Albares busca en Musk al culpable del caos en Ceuta
El ministro de Asuntos Exteriores, José Manuel Albares, ha centrado su comparecencia en la Comisión de Defensa del Congreso en descargar culpas sobre una “internacional reaccionaria” en la que sitúa a Elon Musk, a la que atribuye tanto la promoción de la invasión de Ceuta como la violencia posterior. La paradoja es que el relato oficial no explica por qué un empresario tecnológico tendría más interés que Rabat en desestabilizar la frontera.
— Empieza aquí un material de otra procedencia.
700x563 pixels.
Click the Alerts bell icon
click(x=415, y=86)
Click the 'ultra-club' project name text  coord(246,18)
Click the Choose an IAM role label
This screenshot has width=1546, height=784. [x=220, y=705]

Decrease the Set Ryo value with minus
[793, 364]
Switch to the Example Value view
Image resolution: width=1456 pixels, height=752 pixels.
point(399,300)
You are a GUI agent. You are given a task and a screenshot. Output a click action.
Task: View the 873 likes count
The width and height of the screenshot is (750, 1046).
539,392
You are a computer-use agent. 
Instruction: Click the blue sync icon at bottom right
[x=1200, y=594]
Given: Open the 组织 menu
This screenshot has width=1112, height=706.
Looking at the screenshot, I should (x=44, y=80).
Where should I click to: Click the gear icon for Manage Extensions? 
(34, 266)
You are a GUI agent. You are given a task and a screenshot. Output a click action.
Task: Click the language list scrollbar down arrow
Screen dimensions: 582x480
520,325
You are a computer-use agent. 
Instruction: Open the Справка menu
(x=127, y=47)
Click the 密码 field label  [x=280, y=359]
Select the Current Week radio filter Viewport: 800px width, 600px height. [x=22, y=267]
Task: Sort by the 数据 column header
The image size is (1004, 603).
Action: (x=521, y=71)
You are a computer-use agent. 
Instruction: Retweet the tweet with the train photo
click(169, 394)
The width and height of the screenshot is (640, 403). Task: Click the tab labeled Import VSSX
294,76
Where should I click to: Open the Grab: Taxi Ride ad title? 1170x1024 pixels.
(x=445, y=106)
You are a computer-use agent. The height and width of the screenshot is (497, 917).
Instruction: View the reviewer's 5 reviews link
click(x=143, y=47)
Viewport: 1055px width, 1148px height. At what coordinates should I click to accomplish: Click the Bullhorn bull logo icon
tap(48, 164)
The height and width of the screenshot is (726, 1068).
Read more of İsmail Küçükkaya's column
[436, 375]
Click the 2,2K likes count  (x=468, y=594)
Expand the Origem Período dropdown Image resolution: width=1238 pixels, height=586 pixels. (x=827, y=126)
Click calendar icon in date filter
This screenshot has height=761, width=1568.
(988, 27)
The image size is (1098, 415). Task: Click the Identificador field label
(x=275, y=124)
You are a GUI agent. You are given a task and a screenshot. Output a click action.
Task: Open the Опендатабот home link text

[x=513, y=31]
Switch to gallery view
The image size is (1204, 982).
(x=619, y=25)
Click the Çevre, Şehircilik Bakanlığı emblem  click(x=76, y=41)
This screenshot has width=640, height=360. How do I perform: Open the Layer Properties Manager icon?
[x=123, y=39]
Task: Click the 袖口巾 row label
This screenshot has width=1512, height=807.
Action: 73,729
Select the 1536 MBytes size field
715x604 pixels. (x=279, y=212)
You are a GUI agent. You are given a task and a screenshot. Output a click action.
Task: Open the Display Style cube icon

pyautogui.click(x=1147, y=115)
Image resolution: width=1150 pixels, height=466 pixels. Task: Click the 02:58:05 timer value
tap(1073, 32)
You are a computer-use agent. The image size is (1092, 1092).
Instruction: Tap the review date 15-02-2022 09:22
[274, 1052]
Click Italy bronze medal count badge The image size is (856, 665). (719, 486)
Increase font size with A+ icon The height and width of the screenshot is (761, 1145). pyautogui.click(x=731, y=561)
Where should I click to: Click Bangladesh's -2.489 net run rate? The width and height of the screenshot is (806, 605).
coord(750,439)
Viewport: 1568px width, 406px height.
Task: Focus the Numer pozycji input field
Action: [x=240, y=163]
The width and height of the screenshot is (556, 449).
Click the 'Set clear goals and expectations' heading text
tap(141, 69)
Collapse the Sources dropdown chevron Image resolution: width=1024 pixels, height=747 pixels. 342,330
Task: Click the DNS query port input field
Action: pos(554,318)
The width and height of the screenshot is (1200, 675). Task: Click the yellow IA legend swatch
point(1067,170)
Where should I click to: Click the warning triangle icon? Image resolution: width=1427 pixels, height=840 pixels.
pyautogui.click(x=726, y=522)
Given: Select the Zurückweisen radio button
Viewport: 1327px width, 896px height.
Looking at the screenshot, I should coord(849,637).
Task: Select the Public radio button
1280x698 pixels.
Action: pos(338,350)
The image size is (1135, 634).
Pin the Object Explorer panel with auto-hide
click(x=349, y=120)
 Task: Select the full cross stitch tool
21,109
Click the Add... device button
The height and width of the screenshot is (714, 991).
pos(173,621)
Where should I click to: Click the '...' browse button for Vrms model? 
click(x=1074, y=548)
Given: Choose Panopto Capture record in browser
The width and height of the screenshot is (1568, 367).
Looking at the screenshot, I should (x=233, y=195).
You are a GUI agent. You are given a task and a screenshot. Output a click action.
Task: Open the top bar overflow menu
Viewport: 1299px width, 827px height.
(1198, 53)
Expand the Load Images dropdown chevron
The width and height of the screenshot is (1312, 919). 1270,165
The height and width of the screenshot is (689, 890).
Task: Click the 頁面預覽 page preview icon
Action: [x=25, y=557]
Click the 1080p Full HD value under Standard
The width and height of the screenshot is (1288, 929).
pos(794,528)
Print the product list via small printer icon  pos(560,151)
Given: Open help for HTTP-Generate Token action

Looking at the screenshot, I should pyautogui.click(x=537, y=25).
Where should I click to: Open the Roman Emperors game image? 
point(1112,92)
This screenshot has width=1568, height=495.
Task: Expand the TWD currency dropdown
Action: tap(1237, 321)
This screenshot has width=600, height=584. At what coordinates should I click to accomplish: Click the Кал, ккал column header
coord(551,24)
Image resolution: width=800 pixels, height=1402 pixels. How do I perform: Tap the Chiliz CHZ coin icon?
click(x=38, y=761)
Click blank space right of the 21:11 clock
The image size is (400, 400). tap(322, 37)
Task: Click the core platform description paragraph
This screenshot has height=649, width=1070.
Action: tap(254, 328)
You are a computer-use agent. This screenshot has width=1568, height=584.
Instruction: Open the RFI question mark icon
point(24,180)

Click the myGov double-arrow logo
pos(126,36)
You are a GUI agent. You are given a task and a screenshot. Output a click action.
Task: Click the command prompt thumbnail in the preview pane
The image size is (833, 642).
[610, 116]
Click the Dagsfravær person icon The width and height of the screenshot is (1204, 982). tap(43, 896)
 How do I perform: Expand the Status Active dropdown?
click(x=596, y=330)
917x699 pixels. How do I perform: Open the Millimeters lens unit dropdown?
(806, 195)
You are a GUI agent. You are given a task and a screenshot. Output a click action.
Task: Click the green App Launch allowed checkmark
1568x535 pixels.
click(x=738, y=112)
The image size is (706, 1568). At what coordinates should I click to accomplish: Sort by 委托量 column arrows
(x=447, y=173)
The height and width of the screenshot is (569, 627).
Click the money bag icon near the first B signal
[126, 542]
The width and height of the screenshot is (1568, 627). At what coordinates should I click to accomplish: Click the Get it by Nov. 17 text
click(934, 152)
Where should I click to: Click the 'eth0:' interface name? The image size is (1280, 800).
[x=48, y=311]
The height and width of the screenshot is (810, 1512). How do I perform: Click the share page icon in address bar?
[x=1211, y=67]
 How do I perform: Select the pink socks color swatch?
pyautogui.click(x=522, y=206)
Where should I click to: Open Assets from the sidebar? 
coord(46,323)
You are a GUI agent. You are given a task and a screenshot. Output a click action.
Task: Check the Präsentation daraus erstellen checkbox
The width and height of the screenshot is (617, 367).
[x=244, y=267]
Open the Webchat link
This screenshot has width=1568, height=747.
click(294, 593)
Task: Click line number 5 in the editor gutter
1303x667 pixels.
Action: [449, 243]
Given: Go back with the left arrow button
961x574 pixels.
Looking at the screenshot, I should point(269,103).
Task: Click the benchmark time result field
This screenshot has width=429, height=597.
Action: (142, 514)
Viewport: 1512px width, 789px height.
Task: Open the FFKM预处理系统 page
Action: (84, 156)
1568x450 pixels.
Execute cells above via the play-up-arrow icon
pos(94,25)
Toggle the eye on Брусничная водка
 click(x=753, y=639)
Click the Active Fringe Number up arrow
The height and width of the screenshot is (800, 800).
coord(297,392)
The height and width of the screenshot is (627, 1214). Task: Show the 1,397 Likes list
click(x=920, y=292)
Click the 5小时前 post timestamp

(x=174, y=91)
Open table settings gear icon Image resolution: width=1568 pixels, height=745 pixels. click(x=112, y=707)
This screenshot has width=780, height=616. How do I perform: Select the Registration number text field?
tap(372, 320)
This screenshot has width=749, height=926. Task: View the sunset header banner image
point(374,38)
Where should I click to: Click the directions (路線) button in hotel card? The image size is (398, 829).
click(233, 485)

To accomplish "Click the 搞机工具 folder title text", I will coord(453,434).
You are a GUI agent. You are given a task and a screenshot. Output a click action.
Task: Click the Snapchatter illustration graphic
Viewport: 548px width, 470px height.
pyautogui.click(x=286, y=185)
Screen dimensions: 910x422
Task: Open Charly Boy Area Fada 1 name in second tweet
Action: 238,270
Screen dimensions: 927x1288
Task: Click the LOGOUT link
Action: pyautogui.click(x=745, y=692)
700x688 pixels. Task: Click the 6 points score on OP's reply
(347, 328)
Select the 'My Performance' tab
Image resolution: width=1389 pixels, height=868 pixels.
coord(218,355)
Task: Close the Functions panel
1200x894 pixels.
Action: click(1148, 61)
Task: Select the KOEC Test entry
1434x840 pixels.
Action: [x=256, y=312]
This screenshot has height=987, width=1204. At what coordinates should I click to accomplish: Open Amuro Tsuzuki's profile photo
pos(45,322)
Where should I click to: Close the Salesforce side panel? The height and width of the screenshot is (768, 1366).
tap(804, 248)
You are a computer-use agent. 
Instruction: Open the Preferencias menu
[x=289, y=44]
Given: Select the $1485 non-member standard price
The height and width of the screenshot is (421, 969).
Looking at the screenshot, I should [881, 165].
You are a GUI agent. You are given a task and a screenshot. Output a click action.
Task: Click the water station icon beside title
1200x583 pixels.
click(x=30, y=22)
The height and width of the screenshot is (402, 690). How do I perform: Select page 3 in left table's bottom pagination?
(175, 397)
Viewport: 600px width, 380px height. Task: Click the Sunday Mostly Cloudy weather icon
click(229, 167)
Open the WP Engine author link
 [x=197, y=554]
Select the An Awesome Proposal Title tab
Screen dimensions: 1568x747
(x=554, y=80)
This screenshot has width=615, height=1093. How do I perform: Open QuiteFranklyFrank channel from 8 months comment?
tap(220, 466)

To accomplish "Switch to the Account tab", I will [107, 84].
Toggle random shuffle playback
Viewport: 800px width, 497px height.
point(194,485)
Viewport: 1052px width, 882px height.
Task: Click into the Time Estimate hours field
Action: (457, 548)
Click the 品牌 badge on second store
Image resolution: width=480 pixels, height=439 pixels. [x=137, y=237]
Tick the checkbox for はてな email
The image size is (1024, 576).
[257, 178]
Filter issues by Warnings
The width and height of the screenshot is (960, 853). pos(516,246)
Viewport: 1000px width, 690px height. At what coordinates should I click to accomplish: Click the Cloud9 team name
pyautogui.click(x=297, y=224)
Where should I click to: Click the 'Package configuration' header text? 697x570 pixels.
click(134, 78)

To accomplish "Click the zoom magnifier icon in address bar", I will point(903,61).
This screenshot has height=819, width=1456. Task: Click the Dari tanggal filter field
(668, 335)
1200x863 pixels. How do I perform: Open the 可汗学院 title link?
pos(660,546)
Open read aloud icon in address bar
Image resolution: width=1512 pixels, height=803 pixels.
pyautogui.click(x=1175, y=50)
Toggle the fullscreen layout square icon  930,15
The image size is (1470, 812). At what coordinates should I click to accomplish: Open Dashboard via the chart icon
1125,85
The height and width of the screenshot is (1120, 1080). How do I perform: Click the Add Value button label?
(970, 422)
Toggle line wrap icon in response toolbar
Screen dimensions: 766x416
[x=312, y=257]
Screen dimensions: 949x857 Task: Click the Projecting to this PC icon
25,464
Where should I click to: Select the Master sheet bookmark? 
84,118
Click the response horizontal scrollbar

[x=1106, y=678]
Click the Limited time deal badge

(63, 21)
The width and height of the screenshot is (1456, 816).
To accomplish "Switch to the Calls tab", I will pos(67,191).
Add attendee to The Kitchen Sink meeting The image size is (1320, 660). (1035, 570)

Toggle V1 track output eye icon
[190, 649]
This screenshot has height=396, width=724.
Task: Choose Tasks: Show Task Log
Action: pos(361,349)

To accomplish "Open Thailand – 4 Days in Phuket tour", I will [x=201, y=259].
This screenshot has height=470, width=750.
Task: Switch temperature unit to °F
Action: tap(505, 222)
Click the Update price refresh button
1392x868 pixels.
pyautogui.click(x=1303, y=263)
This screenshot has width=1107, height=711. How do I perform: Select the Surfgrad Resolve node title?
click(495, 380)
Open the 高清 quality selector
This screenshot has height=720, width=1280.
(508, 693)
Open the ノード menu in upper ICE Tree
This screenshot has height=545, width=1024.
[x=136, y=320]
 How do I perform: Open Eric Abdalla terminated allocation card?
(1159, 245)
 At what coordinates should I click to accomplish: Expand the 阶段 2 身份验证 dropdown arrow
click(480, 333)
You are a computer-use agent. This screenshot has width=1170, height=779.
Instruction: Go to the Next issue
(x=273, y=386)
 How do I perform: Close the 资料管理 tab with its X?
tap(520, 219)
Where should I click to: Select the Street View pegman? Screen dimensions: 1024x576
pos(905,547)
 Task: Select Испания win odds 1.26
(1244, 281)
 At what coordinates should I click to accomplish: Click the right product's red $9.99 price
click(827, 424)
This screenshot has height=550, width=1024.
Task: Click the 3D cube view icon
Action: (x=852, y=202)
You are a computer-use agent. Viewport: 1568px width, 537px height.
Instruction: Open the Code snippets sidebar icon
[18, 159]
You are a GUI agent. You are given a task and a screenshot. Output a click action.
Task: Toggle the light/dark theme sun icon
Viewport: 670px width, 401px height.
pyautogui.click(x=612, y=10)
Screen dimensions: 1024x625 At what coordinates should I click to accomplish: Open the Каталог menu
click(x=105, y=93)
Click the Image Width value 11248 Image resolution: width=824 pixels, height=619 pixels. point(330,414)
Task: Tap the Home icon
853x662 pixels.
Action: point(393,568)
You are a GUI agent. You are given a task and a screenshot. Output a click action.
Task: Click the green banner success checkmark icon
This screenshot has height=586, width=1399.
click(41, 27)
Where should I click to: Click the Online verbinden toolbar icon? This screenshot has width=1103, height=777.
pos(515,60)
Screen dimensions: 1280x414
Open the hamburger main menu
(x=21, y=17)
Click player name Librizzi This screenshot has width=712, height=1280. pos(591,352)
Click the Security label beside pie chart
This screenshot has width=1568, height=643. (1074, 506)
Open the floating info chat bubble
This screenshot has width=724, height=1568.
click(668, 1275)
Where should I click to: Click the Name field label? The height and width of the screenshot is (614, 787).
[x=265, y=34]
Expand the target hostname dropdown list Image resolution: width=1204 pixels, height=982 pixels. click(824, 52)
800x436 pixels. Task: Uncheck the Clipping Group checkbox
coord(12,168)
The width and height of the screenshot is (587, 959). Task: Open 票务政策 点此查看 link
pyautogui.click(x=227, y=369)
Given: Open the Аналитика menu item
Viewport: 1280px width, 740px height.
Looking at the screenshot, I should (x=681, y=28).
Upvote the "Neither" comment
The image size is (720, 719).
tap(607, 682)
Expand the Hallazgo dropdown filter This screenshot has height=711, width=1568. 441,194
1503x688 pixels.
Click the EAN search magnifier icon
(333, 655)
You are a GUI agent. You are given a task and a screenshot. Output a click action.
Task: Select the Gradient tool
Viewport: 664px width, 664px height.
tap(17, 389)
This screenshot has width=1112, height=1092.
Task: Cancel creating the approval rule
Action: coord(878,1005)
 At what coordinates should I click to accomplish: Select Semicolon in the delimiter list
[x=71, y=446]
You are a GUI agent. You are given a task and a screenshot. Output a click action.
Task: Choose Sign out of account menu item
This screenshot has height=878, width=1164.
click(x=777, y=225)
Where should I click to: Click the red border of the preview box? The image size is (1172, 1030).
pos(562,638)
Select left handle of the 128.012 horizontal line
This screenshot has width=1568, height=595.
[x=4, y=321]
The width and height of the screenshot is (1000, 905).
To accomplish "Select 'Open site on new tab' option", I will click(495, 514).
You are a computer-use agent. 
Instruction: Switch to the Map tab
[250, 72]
La crisis ha dejado militares heridos y enfrentamientos entre ceutíes y migrantes acampados en la playa. La respuesta del Ejecutivo, según el propio Albares, pasa por identificar una trama exterior. Hay quien califica el gesto de “estilo bolivariano”, recordando que Maduro también culpa a Musk de sus males. Otros análisis van más allá: las redes sociales fueron el canal, pero la instigación real habría que buscarla en el Gobierno de Marruecos, que ya ha utilizado la presión migratoria como instrumento diplomático en otras ocasiones.
Lo llamativo del debate no es la polémica en sí, sino la incapacidad del Gobierno para mirar hacia dentro. Mientras se busca un enemigo externo, la gestión de la frontera sur sigue sin respuestas. La pregunta queda en el aire: si la culpa es de una “internacional reaccionaria”, ¿qué responsabilidad asume el Ejecutivo en la crisis de Ceuta?